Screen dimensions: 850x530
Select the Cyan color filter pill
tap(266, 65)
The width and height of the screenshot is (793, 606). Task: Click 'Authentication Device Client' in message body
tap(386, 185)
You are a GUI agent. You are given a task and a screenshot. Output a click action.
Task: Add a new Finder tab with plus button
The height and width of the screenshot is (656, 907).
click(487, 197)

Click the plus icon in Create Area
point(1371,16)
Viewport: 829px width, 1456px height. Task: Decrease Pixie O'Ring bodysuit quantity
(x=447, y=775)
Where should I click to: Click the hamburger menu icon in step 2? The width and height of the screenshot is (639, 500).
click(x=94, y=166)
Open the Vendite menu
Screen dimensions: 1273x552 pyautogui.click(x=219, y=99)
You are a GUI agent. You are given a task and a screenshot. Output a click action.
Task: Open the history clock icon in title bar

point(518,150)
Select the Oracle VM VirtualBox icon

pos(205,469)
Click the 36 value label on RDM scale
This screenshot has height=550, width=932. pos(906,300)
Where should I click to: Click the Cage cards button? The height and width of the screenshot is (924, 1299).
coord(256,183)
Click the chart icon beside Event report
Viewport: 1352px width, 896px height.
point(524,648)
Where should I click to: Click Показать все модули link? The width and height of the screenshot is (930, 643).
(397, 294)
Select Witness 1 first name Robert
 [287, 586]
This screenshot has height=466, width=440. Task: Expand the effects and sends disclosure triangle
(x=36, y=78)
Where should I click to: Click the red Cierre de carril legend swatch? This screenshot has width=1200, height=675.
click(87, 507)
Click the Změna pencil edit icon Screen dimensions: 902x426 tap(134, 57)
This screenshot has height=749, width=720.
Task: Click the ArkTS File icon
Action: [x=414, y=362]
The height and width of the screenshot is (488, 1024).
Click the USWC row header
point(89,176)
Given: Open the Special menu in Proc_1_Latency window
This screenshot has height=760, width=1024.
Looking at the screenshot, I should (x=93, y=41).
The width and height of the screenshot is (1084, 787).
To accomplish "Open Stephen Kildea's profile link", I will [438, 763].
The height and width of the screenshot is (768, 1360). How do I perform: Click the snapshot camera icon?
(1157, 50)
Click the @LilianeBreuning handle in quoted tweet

⁂

PROBLEM
Without any alteration, retype all of the material above.

ANSWER FOR THIS EXERCISE
Screen dimensions: 850x530
Select the Cyan color filter pill
tap(266, 65)
The width and height of the screenshot is (793, 606). Task: Click 'Authentication Device Client' in message body
tap(386, 185)
You are a GUI agent. You are given a task and a screenshot. Output a click action.
Task: Add a new Finder tab with plus button
The height and width of the screenshot is (656, 907).
click(487, 197)

Click the plus icon in Create Area
point(1371,16)
Viewport: 829px width, 1456px height. Task: Decrease Pixie O'Ring bodysuit quantity
(x=447, y=775)
Where should I click to: Click the hamburger menu icon in step 2? The width and height of the screenshot is (639, 500).
click(x=94, y=166)
Open the Vendite menu
Screen dimensions: 1273x552 pyautogui.click(x=219, y=99)
You are a GUI agent. You are given a task and a screenshot. Output a click action.
Task: Open the history clock icon in title bar

point(518,150)
Select the Oracle VM VirtualBox icon

pos(205,469)
Click the 36 value label on RDM scale
This screenshot has height=550, width=932. pos(906,300)
Where should I click to: Click the Cage cards button? The height and width of the screenshot is (924, 1299).
coord(256,183)
Click the chart icon beside Event report
Viewport: 1352px width, 896px height.
point(524,648)
Where should I click to: Click Показать все модули link? The width and height of the screenshot is (930, 643).
(397, 294)
Select Witness 1 first name Robert
 [287, 586]
This screenshot has height=466, width=440. Task: Expand the effects and sends disclosure triangle
(x=36, y=78)
Where should I click to: Click the red Cierre de carril legend swatch? This screenshot has width=1200, height=675.
click(87, 507)
Click the Změna pencil edit icon Screen dimensions: 902x426 tap(134, 57)
This screenshot has height=749, width=720.
Task: Click the ArkTS File icon
Action: [x=414, y=362]
The height and width of the screenshot is (488, 1024).
Click the USWC row header
point(89,176)
Given: Open the Special menu in Proc_1_Latency window
This screenshot has height=760, width=1024.
Looking at the screenshot, I should (x=93, y=41).
The width and height of the screenshot is (1084, 787).
To accomplish "Open Stephen Kildea's profile link", I will [438, 763].
The height and width of the screenshot is (768, 1360). How do I perform: Click the snapshot camera icon?
(1157, 50)
Click the @LilianeBreuning handle in quoted tweet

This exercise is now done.